_Set task_
Count the lines below that contain the word "status" and reply with the total alone.

[Word and item position data]
☆ ☆ ☆
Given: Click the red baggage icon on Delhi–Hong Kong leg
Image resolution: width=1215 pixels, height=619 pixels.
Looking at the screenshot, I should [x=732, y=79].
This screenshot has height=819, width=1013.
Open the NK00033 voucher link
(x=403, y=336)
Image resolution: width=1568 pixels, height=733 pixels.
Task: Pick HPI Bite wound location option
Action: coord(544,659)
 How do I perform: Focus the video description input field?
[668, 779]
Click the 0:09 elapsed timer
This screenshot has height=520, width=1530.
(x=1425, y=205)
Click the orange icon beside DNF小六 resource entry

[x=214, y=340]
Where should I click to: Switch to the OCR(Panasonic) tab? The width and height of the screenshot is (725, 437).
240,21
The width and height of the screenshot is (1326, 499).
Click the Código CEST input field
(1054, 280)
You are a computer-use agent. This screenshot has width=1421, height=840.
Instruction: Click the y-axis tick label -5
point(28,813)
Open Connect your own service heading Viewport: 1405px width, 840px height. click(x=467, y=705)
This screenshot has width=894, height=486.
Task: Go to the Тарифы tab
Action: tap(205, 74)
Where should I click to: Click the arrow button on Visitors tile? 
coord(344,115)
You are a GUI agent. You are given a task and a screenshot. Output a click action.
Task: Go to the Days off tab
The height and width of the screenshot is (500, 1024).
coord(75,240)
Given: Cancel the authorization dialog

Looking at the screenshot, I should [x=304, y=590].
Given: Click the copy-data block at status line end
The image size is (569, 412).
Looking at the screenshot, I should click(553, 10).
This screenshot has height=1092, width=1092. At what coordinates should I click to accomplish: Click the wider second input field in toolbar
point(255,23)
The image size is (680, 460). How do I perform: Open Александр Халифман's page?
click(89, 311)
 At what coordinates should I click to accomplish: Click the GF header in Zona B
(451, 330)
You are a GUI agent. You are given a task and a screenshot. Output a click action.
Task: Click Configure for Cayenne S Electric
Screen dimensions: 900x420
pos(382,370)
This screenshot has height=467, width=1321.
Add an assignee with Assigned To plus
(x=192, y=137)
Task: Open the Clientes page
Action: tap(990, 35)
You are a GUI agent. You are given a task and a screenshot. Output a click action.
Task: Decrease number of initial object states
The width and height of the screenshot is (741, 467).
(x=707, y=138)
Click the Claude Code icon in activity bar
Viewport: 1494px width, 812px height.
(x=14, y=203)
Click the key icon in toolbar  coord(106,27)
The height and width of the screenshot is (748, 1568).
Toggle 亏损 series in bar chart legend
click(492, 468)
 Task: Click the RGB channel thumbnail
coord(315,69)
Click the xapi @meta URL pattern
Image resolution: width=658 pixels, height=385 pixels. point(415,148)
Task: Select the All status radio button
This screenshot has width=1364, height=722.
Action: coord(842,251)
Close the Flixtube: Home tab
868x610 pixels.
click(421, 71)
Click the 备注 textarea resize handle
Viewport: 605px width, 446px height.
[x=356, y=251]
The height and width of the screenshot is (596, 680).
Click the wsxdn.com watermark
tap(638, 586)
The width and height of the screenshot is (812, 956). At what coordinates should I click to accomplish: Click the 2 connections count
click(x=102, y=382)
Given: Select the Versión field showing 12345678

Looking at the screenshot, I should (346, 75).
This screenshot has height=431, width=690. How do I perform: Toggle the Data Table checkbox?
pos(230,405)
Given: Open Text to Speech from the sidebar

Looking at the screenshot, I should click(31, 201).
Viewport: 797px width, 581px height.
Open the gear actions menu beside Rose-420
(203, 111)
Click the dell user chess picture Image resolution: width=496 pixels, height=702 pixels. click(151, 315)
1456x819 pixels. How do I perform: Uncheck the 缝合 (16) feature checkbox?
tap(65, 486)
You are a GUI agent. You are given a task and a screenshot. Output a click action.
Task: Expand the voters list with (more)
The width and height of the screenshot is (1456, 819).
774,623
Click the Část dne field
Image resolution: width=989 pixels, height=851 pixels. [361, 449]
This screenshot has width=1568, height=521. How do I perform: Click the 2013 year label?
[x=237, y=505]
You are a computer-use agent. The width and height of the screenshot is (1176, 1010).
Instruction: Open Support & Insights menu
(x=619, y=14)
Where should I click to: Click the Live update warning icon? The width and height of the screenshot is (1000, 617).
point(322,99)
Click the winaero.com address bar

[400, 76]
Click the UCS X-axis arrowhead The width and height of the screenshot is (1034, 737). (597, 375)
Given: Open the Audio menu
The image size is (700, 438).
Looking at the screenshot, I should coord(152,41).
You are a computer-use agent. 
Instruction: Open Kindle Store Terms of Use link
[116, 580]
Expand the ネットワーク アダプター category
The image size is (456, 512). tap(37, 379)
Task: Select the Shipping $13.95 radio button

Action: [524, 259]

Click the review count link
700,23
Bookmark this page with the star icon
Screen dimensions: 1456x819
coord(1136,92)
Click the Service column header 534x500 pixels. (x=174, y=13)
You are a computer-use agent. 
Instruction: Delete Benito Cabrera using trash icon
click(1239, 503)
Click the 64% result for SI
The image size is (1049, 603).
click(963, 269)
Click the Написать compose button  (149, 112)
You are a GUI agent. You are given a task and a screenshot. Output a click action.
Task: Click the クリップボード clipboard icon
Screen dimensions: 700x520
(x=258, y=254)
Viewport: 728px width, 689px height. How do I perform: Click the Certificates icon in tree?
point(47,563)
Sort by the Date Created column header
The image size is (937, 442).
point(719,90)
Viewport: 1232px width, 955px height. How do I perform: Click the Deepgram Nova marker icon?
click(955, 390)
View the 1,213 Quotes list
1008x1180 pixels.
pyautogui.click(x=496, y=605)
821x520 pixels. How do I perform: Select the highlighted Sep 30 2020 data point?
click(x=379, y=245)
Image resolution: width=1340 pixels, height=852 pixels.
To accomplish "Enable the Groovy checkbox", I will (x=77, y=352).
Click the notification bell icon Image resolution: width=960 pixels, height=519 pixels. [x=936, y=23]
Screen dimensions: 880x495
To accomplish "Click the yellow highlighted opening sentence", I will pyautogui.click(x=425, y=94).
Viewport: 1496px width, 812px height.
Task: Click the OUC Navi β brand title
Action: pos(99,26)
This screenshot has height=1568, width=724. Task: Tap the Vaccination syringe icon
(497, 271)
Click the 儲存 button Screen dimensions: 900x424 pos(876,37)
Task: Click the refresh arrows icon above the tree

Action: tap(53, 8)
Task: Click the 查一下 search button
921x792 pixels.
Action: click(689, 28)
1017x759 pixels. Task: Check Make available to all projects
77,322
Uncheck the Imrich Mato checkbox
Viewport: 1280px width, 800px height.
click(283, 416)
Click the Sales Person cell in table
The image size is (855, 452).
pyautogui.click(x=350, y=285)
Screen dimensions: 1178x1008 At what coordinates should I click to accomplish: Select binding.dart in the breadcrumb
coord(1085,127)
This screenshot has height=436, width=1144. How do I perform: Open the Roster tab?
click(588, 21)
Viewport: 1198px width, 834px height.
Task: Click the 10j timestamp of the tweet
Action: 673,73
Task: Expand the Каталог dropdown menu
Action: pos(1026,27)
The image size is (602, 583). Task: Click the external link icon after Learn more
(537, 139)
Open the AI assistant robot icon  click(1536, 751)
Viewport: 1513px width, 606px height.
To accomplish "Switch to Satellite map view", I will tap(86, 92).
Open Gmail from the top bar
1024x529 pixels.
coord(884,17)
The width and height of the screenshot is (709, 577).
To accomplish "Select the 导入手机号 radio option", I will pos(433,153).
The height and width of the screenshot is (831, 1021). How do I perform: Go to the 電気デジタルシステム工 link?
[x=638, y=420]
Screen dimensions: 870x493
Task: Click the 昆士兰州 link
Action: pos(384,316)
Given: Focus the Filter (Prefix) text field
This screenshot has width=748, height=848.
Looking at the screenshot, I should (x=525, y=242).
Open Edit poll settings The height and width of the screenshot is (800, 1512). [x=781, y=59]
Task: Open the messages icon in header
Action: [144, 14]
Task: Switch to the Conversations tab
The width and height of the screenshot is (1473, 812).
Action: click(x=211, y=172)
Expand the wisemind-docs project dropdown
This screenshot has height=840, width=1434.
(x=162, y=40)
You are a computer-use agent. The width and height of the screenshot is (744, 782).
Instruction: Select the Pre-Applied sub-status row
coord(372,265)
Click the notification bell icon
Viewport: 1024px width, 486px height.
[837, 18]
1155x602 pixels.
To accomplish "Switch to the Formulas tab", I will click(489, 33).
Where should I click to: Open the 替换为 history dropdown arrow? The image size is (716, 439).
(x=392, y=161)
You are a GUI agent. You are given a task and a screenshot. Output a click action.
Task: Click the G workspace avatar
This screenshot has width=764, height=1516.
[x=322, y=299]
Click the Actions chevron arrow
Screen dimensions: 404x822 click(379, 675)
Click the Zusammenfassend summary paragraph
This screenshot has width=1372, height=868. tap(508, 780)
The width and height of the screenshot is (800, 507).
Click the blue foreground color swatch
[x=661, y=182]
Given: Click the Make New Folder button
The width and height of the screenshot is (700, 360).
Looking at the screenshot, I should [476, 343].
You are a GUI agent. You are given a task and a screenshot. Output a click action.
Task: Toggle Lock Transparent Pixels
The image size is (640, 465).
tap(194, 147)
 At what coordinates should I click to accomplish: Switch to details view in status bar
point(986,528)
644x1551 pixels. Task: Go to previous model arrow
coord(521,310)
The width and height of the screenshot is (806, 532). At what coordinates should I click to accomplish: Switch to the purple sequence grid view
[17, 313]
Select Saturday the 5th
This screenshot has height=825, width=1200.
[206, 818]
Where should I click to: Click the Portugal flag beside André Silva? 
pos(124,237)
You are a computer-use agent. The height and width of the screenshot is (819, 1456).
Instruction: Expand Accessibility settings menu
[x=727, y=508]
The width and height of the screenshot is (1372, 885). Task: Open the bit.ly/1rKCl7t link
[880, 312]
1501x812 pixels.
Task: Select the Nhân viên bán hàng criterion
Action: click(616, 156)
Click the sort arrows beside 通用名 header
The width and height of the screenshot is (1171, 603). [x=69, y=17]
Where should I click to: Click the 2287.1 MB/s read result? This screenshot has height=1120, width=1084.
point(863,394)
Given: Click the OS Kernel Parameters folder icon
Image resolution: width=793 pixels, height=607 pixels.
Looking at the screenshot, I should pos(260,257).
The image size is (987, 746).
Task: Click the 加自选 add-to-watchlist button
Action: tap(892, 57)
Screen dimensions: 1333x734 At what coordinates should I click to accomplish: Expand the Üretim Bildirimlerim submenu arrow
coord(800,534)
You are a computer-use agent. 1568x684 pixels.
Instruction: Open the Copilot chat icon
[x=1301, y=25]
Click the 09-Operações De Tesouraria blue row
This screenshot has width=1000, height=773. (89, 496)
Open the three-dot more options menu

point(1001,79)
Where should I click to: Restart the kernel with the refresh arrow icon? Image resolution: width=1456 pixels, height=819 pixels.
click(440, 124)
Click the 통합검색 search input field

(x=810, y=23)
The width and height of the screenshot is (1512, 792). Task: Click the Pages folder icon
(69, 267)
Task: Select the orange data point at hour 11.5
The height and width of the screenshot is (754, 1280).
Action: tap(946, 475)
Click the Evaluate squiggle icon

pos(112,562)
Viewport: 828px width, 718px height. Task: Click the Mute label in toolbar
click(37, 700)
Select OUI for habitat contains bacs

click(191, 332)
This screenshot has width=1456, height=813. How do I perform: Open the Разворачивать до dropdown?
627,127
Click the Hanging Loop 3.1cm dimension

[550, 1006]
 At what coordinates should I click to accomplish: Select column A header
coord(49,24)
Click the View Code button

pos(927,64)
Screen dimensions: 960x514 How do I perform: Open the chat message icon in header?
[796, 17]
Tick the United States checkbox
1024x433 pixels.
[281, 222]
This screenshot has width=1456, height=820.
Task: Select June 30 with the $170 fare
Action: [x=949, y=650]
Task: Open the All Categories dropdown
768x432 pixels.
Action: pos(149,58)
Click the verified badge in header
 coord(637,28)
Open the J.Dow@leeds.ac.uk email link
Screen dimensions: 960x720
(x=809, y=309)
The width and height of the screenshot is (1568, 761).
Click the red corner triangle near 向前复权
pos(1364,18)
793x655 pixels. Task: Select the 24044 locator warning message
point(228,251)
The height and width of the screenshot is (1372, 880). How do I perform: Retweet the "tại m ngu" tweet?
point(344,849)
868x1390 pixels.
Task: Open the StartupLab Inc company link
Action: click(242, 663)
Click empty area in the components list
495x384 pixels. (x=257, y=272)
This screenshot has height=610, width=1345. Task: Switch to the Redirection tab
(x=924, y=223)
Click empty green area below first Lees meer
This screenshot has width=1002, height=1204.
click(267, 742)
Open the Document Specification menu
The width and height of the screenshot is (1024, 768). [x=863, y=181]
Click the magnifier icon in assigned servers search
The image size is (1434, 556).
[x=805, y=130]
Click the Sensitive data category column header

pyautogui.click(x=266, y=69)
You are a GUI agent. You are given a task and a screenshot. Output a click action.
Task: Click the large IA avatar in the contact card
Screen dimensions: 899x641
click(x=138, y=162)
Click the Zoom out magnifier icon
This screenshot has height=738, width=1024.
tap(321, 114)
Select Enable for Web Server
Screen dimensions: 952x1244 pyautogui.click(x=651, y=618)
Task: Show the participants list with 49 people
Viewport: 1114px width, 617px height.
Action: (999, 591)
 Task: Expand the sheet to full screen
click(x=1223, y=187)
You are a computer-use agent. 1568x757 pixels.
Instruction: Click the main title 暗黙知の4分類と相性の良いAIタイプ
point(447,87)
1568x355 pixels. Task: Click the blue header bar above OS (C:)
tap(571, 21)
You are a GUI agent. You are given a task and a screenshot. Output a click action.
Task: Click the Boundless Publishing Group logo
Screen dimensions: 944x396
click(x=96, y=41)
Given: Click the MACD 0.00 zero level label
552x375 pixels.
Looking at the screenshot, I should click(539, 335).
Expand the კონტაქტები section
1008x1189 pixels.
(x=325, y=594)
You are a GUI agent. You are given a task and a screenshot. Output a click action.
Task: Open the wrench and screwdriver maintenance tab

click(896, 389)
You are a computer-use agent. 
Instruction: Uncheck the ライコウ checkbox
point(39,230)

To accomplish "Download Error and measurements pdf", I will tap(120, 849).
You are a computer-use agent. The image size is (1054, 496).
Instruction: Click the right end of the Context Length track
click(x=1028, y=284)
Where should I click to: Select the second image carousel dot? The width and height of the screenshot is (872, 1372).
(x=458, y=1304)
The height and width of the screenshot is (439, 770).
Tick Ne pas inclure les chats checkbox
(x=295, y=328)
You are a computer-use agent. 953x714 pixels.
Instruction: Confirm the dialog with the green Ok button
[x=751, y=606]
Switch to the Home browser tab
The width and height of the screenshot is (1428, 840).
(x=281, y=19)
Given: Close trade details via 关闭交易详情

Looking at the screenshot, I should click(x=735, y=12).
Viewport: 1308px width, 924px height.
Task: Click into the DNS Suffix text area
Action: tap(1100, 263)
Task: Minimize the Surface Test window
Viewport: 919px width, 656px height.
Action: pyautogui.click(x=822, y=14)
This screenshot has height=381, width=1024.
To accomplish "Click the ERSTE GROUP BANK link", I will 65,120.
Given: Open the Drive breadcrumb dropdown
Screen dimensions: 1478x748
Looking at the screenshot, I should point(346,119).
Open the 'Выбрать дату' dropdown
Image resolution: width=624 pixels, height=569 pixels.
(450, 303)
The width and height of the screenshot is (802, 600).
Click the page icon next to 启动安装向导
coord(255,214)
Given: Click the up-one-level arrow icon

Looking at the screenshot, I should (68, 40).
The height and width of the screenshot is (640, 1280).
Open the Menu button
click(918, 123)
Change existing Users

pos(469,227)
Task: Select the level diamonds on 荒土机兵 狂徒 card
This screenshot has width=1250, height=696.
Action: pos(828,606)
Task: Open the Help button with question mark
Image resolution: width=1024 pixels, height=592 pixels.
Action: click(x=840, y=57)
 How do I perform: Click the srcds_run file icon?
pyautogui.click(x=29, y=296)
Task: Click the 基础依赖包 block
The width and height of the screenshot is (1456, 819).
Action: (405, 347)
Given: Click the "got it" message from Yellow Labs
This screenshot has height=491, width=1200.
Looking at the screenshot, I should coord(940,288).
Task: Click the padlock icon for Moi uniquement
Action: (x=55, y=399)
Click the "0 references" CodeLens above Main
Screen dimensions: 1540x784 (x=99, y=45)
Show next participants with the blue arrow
☆ ☆ ☆
_Final result_
4